▶ Zadanie A
Czy możesz zaktualizować w listingu wiersze od tego z „Where should I click to: Tap credit” do tego z „point(243,293)” włącznie, podając je ponownie z „badge” zamienionym na „label” i resztą bez zmian?

W jedną stronę z chustą tkaną. W Nowym Jorku (Newark) spokojnie przez wszystkie kontrole przeszliśmy z Młodą w chuście, nikt jej wyciągać nie kazał. Chusta ogólnie się sprawdziła, chociaż motanie w kieszonkę w samolocie do najłatwiejszych nie należy (zwłaszcza, że nie chciałam blokować przejścia, więc robiłam to stojąc przy siedzeniu, mając nad głową półkę na bagaże i tym samym nie mogłam się wyprostować :thumbs down:).
W drugą stronę lecieliśmy z bondolino (chusta w bagażu podręcznym, przydała się na lotnisku przy przesiadce, rozłożona na podłodze robiła za koc). Na lotnisku we Wrocławiu przez kontrolę przeszliśmy w nosidle, ale już przy kontroli w Niemczech (Frankfurt) kazali nam Młodą wyjąć :roll:. Laura akurat zasypiała, więc narobiła wrzasku i ludzie w kolejce się oburzyli, że nam ją wyjąć kazali :D.
W samolocie Wrocław-Frankfurt (LOT) Młoda startowała i lądowała w nosidle, pasów nam nie dali, ale też się o nie nie dopominaliśmy.
My lecimy w piątek i w sumie spodziewałam się, że będą wszędzie kazać Młodego wyciągać (każą ściągać buty wyższe, co dopiero dziecko z nosidła), a tu widzę, że Wasze doświadczenia pokazują, że nie zawsze tak się dzieje. Leo duży już jest co prawda, więc ewentualne wyjście z Tuli i wejście z powrotem raczej nie powinny nastręczyć kłopotów ani nam ani obsłudze lotniska. Ciekawam bardzo jak się odprawa odbędzie :-)
I przede mną pierwszy lot z dzieciem, które będzie miało akurat 4 miesiące. Mam tylko długie chusty i zastanawiam się, czy dam sobie radę, czy jednak lepiej szybko poszukać jakiegoś nosidła. Choć wydaje mi się, że 4, czy nawet 5 miesięcy to ciut za mało na nosidło.
Przeraża mnie jednak perspektywa motania w samolocie, gdzie wiadomo jaki jest ogrom przestrzeni, tym bardziej że jestem dość wysoka,a chusty długie.
Lecę sama, do lotniska daleko, to też nie nastraja optymizmem.

▶ Przekazany listing
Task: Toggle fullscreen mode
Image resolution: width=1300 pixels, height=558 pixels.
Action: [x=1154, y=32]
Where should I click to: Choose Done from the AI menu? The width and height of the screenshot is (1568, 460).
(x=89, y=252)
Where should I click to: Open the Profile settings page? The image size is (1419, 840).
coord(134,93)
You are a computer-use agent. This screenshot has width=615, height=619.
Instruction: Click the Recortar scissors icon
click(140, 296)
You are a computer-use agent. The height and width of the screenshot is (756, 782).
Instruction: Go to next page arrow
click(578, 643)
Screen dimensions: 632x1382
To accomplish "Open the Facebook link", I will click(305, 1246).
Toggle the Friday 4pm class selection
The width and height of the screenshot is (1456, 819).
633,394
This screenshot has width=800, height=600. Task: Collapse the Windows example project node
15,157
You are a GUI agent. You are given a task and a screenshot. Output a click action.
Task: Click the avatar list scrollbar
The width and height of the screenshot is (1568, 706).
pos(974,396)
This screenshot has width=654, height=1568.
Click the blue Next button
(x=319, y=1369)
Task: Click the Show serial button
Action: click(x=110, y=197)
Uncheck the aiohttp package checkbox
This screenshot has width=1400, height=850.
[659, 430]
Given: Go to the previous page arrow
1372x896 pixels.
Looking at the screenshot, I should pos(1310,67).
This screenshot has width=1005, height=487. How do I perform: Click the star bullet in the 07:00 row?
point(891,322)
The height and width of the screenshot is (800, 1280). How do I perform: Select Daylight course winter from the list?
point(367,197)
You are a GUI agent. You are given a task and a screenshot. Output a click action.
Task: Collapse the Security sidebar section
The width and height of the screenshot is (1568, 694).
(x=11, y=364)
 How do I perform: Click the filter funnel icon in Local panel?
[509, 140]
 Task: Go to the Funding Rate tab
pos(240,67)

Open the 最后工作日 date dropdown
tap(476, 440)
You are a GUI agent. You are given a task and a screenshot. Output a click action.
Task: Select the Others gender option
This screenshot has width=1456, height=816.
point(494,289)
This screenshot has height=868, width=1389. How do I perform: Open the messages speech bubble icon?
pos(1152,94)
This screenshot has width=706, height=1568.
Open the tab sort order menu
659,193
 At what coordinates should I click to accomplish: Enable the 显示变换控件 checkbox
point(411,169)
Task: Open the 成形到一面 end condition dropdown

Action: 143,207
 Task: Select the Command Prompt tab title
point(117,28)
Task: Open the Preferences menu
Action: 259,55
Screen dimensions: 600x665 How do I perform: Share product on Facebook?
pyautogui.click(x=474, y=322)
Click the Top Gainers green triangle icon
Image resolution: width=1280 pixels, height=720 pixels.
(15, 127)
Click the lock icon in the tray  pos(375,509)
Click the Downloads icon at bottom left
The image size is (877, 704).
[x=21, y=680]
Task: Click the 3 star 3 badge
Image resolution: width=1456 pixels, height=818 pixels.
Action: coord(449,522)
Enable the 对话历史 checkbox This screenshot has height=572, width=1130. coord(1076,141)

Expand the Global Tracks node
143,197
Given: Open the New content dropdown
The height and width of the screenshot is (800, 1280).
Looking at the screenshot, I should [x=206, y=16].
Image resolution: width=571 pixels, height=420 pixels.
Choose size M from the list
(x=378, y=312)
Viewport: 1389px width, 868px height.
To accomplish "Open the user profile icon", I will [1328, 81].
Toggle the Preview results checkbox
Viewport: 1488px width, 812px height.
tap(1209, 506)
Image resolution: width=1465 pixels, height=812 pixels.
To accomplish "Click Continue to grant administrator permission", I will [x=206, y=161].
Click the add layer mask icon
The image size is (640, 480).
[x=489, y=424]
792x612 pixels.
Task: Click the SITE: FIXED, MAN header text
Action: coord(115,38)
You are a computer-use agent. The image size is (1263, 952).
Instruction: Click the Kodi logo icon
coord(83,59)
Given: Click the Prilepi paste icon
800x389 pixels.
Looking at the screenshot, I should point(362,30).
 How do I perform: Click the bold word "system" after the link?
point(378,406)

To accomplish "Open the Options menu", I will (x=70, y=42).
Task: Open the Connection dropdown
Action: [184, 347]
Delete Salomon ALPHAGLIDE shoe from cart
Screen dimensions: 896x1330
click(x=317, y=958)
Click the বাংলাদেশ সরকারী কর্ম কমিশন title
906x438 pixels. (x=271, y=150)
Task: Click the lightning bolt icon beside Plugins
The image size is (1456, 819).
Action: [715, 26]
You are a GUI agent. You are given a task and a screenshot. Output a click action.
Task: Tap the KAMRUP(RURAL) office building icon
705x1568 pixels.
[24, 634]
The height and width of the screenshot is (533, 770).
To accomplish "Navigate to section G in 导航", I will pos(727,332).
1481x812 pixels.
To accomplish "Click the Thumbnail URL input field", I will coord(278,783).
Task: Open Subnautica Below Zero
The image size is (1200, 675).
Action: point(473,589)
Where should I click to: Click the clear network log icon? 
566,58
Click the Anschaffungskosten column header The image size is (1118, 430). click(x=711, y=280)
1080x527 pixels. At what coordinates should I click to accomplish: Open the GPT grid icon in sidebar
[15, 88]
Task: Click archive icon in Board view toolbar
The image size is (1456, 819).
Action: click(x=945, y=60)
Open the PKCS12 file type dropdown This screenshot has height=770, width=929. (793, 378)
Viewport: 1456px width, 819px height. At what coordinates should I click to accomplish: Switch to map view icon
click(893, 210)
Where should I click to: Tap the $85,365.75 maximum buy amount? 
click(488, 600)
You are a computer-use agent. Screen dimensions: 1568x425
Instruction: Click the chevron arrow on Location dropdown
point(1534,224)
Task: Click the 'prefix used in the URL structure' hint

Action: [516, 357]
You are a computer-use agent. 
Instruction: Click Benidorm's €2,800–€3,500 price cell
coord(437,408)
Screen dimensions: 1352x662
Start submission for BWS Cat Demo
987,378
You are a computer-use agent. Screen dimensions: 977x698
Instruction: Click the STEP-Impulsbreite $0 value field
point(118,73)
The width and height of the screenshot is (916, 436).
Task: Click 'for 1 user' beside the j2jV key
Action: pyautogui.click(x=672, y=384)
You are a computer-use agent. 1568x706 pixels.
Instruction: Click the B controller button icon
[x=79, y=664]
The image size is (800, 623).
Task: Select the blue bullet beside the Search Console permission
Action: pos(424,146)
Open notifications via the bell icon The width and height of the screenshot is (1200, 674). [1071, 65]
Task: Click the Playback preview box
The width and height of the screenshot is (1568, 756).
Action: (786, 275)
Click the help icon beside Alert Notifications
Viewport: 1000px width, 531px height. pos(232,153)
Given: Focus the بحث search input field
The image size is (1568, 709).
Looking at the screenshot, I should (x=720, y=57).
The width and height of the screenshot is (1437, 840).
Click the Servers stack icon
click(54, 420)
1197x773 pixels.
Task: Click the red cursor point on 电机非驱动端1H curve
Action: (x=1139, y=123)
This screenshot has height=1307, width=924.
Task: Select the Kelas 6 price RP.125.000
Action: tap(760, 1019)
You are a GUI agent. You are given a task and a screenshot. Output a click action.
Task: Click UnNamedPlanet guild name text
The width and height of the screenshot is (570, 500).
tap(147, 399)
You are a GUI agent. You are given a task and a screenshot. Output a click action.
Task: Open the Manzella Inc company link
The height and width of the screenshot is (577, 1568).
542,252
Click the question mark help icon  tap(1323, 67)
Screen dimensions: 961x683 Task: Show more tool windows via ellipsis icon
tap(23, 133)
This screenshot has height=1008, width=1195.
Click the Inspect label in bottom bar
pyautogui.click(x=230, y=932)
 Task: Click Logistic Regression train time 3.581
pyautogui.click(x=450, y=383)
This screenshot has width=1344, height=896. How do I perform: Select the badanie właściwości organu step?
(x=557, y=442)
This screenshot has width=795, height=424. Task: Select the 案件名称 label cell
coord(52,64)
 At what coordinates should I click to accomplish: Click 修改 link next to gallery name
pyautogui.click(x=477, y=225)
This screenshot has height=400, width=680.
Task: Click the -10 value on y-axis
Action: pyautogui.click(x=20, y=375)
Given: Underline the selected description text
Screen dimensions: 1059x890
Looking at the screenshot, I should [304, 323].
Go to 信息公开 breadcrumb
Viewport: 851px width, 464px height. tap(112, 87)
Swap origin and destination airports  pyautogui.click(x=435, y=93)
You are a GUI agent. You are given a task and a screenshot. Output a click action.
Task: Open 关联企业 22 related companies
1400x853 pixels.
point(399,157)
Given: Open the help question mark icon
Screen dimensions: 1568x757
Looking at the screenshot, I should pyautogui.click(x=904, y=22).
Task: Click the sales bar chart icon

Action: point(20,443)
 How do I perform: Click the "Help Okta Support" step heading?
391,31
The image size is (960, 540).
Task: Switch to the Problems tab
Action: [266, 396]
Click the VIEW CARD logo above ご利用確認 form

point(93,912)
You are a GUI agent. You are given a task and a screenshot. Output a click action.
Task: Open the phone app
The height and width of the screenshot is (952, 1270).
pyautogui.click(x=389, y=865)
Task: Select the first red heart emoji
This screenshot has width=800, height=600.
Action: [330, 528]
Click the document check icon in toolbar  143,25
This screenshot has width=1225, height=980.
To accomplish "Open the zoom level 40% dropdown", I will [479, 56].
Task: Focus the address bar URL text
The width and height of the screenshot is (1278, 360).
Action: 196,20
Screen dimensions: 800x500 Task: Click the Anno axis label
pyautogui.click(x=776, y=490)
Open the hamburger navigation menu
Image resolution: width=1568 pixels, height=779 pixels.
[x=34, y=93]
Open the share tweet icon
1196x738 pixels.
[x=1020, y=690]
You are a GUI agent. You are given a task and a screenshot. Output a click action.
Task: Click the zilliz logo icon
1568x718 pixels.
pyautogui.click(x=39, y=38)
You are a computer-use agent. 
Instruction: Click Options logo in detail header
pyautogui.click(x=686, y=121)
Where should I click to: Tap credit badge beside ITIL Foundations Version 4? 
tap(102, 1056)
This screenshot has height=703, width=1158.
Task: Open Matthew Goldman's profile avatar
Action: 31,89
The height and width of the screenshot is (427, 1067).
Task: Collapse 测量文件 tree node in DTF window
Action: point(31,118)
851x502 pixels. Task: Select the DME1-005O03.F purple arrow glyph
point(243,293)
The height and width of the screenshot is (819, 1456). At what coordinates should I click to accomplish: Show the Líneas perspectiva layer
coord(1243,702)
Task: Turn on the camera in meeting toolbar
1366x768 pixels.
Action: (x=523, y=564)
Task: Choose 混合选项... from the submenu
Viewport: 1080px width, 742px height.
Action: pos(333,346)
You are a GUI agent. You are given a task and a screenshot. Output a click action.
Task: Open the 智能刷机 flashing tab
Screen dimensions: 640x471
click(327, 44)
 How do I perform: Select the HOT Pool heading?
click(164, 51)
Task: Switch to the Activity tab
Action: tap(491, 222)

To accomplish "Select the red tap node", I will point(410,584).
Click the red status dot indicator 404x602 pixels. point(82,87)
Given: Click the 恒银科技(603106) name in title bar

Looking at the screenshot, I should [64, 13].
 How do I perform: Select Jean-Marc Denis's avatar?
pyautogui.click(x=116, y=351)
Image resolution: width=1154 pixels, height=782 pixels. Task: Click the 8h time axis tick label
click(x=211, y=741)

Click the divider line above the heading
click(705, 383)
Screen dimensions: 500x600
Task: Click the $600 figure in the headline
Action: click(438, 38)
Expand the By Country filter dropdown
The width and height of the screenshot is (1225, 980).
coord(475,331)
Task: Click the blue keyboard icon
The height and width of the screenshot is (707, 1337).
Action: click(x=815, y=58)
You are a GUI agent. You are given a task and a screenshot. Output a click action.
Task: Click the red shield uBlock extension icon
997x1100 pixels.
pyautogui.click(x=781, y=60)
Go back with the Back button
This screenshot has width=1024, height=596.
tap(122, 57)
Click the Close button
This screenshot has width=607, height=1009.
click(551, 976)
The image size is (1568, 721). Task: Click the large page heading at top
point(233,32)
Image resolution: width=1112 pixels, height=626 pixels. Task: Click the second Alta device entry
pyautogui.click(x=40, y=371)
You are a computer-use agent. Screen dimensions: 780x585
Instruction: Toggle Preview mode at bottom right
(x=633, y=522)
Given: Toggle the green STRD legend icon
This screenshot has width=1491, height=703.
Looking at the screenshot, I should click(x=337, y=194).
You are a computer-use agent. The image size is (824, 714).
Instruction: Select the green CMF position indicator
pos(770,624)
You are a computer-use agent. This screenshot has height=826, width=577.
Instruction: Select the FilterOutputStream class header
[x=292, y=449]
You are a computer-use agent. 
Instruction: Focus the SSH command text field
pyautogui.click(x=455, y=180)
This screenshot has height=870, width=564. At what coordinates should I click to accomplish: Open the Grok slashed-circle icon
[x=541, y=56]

▶ Zadanie B
Czy możesz pociągnąć dalej tekst o lataniu samolotem z małym dzieckiem w chuście lub nosidle, zaczynając po jego ostatnim zdaniu?

▶ Odpowiedź A
Where should I click to: Tap credit label beside ITIL Foundations Version 4? 
tap(102, 1056)
This screenshot has height=703, width=1158.
Task: Open Matthew Goldman's profile avatar
Action: 31,89
The height and width of the screenshot is (427, 1067).
Task: Collapse 测量文件 tree node in DTF window
Action: point(31,118)
851x502 pixels. Task: Select the DME1-005O03.F purple arrow glyph
point(243,293)

▶ Odpowiedź B
I co tu poczynić :dunno:
milorzab
14-08-2012, 17:26
Leciałam z chustą. Ogólnie fajnie, zwłaszcza podczas czekania, noszenia plecaka, przechodzenia z miejsca na miejsce.
Jedyny minus był taki, ze musiałam rozwiązywać chustę ze śpiącym dzieckiem w Luton:omg: Bo tak, bo może coś tam ukryłam.
pulpecja
14-08-2012, 22:13
Do bramki podeszłam z córeczka w chuście, kazali rozwiązać, do tego chustę całkowicie zdjąć. Potem na szczęście jedna pani zapytała czy może jakos pomóc, to poprosiłam żeby potrzymała córeczkę jak ja wkładałam chustę na siebie (miałam zwykłą długą).
Z powrotem też musiałam zdjąć chustę, ale córeczkę przeniósł pan poza brakmą i za bramka mi ją oddał.
W samolocie średnio było wiązać, wszyscy już dawno czekali w autobusiku, ale nikt mnie nie poganiał, więc spokojnie wiązałam (bo rzeczywiście za wygodnie nie było).
pulpecjo, to Ty też sama leciałaś i widzę, że spokojnie dałaś radę z długą chustą :)
Mam nadzieję, że i mi się trafią tacy mili ludzie skłonni do pomocy.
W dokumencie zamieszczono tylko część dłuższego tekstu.